= GIVEN PROBLEM =
Write out everything from the start of the records down to the line containing "Action: pos(588,207)", both ends included, as a numbered list that skips blank lines. Leave the pictures out.
+-------+
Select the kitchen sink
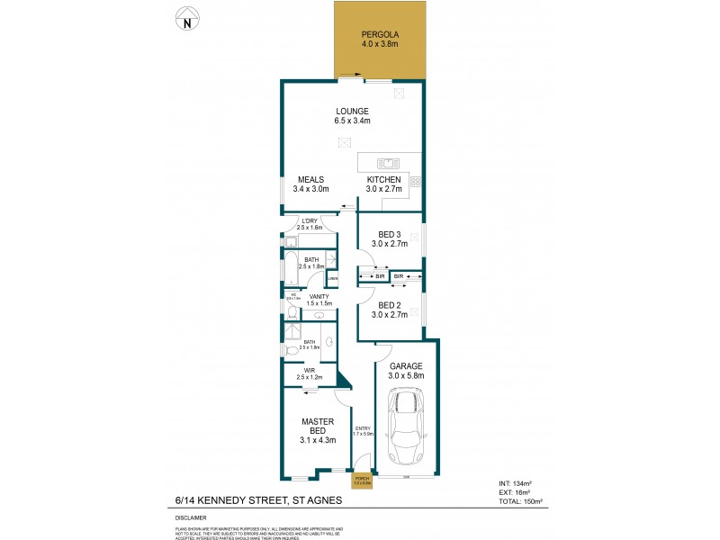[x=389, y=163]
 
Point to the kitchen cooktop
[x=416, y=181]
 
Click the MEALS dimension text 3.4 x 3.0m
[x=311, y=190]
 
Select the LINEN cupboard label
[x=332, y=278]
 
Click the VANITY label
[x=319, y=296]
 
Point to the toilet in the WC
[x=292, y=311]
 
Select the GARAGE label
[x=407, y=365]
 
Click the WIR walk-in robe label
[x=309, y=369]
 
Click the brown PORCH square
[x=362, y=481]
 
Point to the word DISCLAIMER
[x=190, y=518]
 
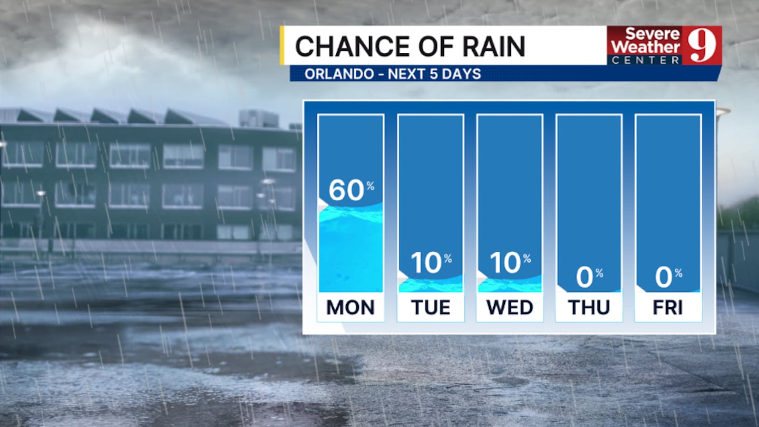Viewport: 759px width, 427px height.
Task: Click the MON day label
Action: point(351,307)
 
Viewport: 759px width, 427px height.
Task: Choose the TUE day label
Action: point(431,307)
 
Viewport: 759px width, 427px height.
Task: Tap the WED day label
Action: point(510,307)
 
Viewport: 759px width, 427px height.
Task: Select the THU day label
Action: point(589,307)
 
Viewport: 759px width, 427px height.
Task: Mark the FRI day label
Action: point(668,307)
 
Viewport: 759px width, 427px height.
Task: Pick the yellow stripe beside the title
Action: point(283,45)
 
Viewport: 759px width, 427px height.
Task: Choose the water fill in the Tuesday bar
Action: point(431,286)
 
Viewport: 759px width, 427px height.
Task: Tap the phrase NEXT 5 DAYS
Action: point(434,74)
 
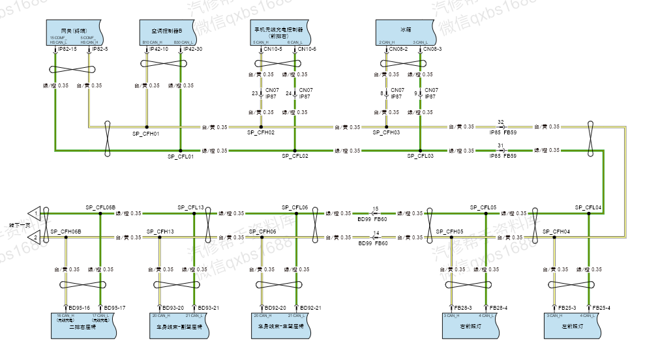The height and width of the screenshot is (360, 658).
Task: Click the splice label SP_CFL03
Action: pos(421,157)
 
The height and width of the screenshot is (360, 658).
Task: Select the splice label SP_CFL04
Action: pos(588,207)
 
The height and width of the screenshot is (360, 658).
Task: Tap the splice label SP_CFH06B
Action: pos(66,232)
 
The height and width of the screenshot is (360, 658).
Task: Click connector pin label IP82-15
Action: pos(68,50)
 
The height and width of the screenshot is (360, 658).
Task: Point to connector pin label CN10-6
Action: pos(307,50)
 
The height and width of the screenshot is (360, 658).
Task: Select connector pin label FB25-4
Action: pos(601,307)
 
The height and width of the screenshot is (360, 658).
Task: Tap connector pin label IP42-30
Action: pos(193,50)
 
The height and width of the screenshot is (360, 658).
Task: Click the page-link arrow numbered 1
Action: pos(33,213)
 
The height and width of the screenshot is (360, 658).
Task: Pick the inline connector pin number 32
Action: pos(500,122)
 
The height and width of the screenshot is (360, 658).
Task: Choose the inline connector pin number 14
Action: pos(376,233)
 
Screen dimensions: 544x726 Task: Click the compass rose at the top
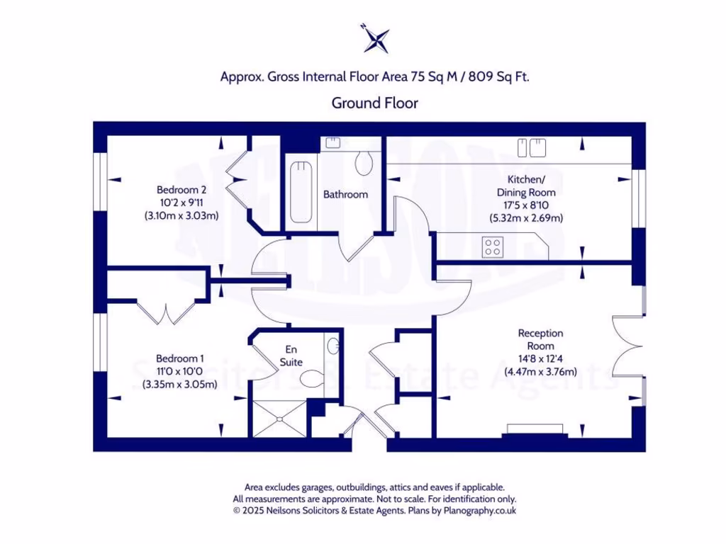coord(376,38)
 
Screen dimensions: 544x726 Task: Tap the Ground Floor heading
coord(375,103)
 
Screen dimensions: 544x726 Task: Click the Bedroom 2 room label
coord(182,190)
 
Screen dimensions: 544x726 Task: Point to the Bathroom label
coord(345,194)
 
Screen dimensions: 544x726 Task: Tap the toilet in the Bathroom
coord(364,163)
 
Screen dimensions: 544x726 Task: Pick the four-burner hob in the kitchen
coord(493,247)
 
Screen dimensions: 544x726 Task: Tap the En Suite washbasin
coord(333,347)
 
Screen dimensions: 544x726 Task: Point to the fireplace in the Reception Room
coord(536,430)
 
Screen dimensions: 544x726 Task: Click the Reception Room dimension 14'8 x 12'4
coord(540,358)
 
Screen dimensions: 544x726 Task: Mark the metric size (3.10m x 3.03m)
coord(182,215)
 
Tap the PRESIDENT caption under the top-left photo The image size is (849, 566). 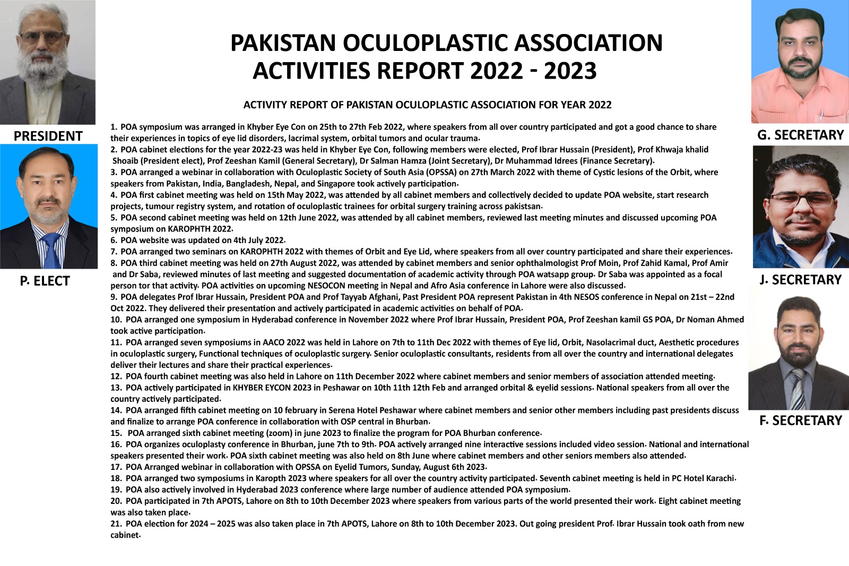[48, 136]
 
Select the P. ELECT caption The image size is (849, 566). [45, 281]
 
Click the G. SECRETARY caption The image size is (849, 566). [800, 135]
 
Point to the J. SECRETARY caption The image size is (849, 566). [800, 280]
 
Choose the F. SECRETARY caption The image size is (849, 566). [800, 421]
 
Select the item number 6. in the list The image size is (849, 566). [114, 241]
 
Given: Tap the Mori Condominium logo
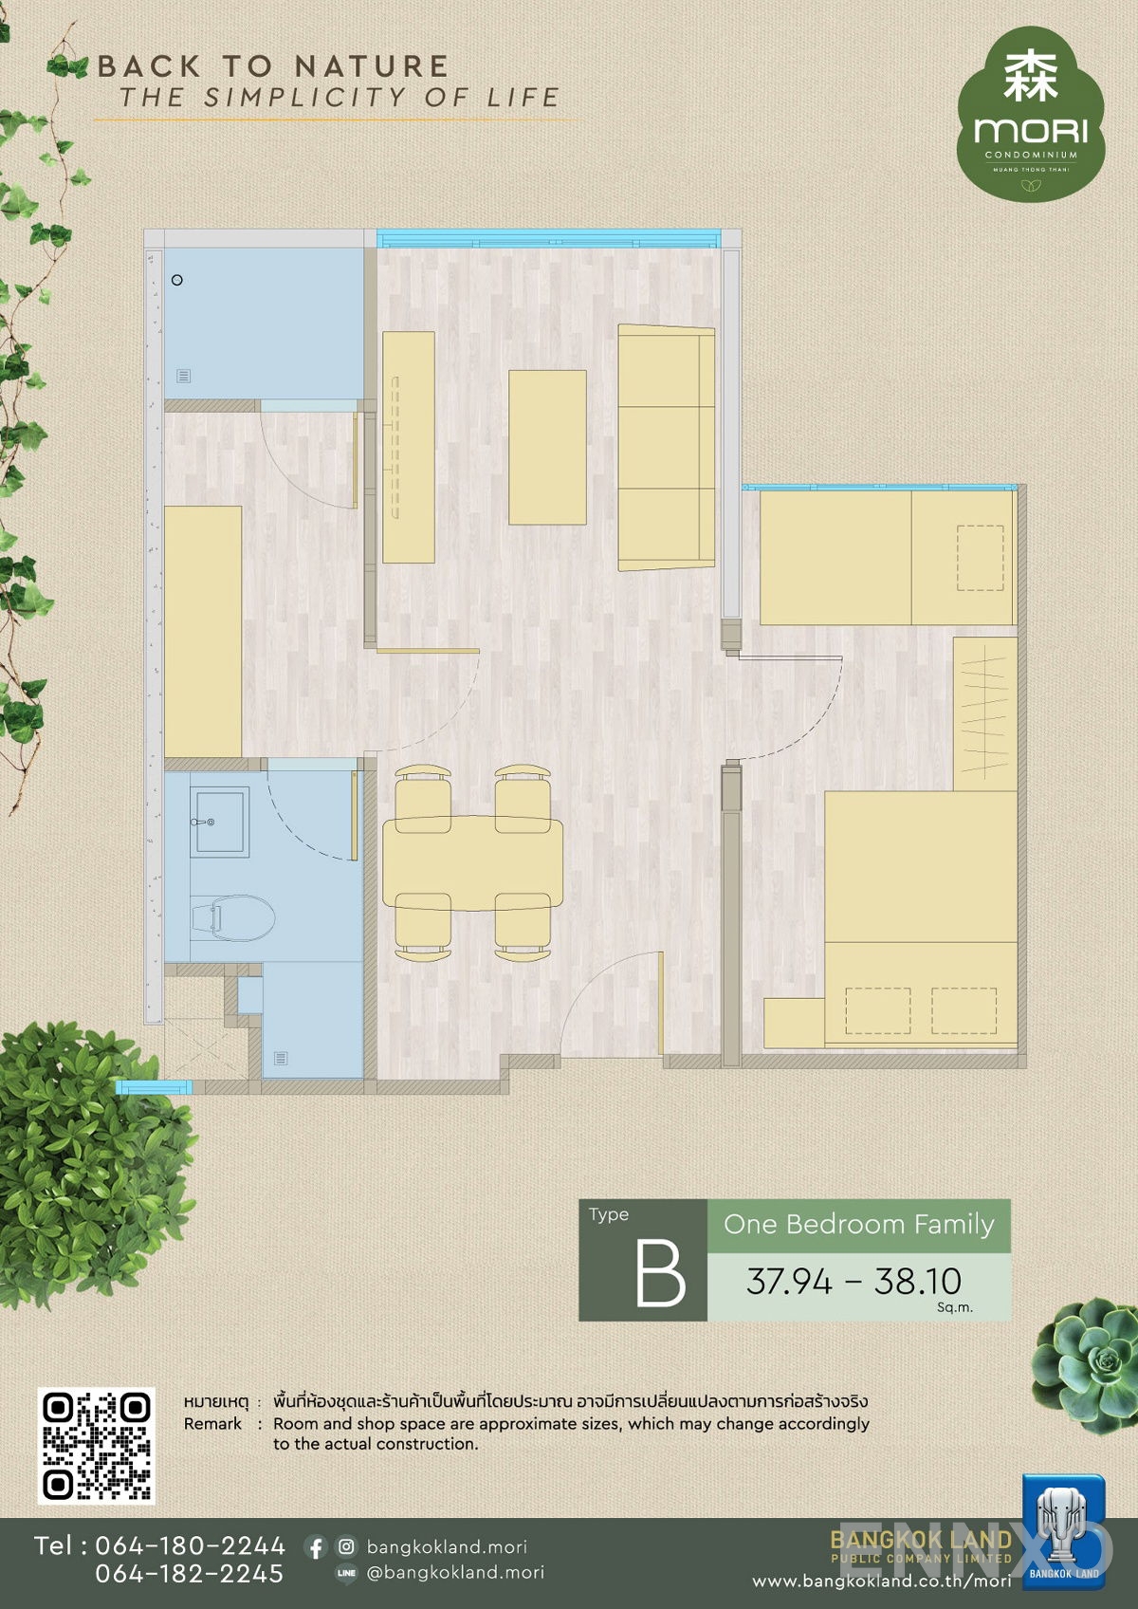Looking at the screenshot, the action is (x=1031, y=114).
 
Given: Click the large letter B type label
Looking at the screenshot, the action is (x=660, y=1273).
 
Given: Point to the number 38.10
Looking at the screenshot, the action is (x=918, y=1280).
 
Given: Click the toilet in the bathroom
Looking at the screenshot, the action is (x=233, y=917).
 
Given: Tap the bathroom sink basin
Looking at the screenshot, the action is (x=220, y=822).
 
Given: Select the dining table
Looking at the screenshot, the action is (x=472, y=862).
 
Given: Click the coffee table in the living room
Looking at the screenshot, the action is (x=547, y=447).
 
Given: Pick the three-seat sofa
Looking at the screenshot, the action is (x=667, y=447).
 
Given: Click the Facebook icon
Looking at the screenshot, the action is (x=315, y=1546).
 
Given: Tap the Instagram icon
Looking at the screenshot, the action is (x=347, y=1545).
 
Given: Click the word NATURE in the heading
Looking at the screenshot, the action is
+-------+
= TASK RESPONSE =
1. Select the kitchen sink
2. [x=389, y=163]
3. Point to the kitchen cooktop
4. [x=416, y=181]
5. Click the MEALS dimension text 3.4 x 3.0m
6. [x=311, y=190]
7. Select the LINEN cupboard label
8. [x=332, y=278]
9. Click the VANITY label
10. [x=319, y=296]
11. Point to the toilet in the WC
12. [x=292, y=311]
13. Select the GARAGE label
14. [x=407, y=365]
15. Click the WIR walk-in robe label
16. [x=309, y=369]
17. Click the brown PORCH square
18. [x=362, y=481]
19. Point to the word DISCLAIMER
20. [x=190, y=518]
21. Viewport: 759px width, 427px height.
22. Task: Click the MON day label
23. Action: point(351,307)
24. Viewport: 759px width, 427px height.
25. Task: Choose the TUE day label
26. Action: point(431,307)
27. Viewport: 759px width, 427px height.
28. Task: Tap the WED day label
29. Action: point(510,307)
30. Viewport: 759px width, 427px height.
31. Task: Select the THU day label
32. Action: point(589,307)
33. Viewport: 759px width, 427px height.
34. Task: Mark the FRI day label
35. Action: point(668,307)
36. Viewport: 759px width, 427px height.
37. Task: Pick the yellow stripe beside the title
38. Action: point(283,45)
39. Viewport: 759px width, 427px height.
40. Task: Choose the water fill in the Tuesday bar
41. Action: point(431,286)
42. Viewport: 759px width, 427px height.
43. Task: Tap the phrase NEXT 5 DAYS
44. Action: point(434,74)
45. The height and width of the screenshot is (360, 658).
46. Task: Click the splice label SP_CFL03
47. Action: pos(421,157)
48. The height and width of the screenshot is (360, 658).
49. Task: Select the splice label SP_CFL04
50. Action: pos(588,207)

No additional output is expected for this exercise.